Fragmento para leer |

=====

Un profundo estado de malestar psíquico subyace a la demanda de esta clase de literatura, que, además, sirve de distintas maneras a los intereses de las élites. Un anuncio de The Power of Positive Thinking [El poder del pensamiento positivo] de Norman Vincent Peale exhorta a los ejecutivos a «regalar este libro a los empleados. ¡Paga dividendos!». Se afirma que un consumidor satisfecho explicaba que el libro había contribuido a acallar las quejas de sus empleados y había aumentado el entusiasmo de estos por la empresa. Los vendedores tienen «una nueva confianza en lo que venden y en la organización», y el personal de oficina muestra «mayor eficiencia» y una «marcada reducción de la tendencia a mirar el reloj».26 No en balde las ventas del libro de Peale, y otros parecidos, se han visto fuertemente incrementadas por las compras al por mayor de grandes empresas para distribuirlo gratuitamente entre los empleados.
Después de la Biblia y las obras de temática religiosa, los libros de cocina son los que mejor se han vendido, y de forma más sostenida, en el área de la no ficción desde 1895. Y tras ellos viene el gran mercado de la ficción, donde el género líder son los relatos de crímenes, investigación y misterio. El salto cuantitativo que ha experimentado este mercado ha sido espectacular y hoy en día las ventas anuales están próximas a los 100 millones de ejemplares. Incluso una revolución cuantitativa como esa ha ido acompañada también de una transformación cualitativa de los materiales que se publican.

=====

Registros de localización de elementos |
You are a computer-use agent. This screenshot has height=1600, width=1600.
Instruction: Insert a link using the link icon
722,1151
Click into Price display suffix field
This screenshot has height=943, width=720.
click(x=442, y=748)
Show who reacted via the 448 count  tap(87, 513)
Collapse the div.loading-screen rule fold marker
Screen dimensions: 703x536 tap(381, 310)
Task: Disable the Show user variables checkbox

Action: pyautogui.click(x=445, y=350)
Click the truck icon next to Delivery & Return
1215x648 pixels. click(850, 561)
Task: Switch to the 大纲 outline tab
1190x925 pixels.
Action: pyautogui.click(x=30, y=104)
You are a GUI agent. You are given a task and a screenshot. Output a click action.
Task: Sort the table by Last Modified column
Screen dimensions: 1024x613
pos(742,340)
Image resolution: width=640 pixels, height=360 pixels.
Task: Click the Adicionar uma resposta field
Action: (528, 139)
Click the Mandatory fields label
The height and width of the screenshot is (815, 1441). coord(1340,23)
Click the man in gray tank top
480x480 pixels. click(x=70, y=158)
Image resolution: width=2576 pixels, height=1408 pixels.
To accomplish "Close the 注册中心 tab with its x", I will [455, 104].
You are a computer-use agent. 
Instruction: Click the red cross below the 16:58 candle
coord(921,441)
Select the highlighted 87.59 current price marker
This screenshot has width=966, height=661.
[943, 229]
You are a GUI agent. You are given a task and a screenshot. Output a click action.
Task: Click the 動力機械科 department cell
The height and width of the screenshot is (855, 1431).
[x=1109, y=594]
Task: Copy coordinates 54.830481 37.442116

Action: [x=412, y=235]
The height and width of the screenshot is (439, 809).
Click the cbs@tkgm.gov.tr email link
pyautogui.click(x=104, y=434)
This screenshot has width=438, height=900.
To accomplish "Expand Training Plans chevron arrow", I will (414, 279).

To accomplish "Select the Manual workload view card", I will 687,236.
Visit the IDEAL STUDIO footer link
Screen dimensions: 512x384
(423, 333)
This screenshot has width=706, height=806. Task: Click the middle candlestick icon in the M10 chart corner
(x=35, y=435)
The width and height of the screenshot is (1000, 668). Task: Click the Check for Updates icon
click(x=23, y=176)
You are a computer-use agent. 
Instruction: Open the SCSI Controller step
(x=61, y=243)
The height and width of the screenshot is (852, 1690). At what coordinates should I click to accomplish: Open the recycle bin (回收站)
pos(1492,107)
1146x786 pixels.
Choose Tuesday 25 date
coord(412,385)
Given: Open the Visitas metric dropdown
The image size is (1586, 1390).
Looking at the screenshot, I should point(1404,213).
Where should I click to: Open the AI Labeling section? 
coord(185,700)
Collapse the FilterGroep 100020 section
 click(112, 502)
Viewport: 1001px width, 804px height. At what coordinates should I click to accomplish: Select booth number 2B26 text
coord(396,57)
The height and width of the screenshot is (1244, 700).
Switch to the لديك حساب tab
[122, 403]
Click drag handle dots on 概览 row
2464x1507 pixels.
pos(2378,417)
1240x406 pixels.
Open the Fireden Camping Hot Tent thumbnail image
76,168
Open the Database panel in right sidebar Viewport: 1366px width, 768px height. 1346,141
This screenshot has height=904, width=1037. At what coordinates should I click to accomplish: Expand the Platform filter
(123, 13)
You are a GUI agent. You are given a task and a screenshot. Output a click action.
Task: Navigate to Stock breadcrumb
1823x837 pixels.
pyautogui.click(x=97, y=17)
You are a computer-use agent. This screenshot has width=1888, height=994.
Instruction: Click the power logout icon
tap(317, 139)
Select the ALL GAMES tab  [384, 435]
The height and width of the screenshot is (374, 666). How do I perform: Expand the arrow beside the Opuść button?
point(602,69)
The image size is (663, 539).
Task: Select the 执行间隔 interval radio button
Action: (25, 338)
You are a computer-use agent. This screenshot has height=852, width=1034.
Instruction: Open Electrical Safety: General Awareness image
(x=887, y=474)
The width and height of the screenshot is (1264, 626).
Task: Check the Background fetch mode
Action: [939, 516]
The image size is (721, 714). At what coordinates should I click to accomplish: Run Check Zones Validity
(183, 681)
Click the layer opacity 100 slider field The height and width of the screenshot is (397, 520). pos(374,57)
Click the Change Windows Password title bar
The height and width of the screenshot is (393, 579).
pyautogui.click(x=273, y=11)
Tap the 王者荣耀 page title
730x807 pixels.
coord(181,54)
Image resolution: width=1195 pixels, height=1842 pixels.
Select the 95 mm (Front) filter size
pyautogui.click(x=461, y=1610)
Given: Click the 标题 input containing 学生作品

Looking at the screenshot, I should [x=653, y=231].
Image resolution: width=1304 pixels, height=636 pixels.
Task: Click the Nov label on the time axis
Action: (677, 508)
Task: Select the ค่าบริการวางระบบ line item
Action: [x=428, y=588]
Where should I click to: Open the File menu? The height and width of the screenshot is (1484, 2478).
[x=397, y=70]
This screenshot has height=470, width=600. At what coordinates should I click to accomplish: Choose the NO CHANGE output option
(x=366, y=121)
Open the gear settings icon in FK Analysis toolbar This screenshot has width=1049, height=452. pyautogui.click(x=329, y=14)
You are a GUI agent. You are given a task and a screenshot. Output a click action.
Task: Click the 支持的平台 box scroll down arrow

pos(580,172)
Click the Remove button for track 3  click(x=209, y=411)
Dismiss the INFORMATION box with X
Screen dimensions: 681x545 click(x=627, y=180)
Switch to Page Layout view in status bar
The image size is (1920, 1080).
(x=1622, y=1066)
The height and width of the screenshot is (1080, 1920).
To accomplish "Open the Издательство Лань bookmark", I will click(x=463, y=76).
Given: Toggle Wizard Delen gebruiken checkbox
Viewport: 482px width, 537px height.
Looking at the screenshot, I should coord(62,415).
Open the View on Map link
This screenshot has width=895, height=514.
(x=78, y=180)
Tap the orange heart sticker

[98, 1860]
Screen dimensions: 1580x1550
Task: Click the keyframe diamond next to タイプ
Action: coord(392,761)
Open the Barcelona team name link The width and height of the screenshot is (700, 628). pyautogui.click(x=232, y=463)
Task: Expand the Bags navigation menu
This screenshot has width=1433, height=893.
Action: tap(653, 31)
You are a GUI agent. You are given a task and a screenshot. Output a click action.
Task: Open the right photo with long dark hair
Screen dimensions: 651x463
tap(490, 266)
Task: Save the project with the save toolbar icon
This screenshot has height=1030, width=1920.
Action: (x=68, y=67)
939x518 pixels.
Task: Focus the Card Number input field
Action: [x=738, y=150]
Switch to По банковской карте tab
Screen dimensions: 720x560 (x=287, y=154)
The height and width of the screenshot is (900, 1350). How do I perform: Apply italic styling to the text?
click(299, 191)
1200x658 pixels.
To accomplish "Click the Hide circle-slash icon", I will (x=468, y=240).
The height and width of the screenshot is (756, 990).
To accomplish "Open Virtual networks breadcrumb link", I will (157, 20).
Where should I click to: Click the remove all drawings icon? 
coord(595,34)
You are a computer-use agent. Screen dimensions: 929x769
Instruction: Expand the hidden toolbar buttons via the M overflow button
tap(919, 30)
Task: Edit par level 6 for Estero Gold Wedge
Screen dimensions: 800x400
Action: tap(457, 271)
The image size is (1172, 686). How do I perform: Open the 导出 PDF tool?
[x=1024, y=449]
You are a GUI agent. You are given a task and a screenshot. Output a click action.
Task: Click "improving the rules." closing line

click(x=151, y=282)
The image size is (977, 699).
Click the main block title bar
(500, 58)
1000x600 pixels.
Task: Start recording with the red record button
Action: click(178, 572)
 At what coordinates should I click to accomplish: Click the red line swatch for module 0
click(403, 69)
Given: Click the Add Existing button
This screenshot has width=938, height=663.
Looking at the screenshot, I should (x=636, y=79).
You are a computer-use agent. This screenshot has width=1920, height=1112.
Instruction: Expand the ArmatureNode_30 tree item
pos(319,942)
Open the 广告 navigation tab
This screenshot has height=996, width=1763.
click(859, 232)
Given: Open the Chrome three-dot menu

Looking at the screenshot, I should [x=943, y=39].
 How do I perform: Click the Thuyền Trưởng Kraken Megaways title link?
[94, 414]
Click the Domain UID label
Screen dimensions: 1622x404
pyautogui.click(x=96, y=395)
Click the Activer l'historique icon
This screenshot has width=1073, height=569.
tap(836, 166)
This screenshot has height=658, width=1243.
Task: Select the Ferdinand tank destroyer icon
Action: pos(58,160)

=====

Indicaciones de tarea | Prosigue el fragmento sobre el mercado de libros a partir de su última oración. Estos datos provienen de una fuente distinta.

Respuesta |
La historia clásica de detectives es un ejercicio de lógica e inferencia diseñado para destapar un delito grave, normalmente un asesinato, aunque también puede ser un robo de joyas o una intriga diplomática o del mundo de los negocios. En la trama, un detective muy racional e increíblemente sagaz relaciona una serie de pistas y pequeñas pruebas difíciles de apreciar hasta cuadrar una ingeniosa hipótesis explicativa. El extraordinario poder de razonamiento correcto del héroe se puede subrayar yuxtaponiéndole a un personaje más inepto, cuya torpeza ayuda a oscurecer las cuestiones e introducir pistas falsas en el recorrido. La historia clásica de detectives refleja así el espíritu de parcial racionalidad que caracterizaba al pensamiento burgués del siglo XIX. Podría decirse que representa una clara transposición del espíritu y el método de la contabilidad por partida doble al ámbito de la ficción.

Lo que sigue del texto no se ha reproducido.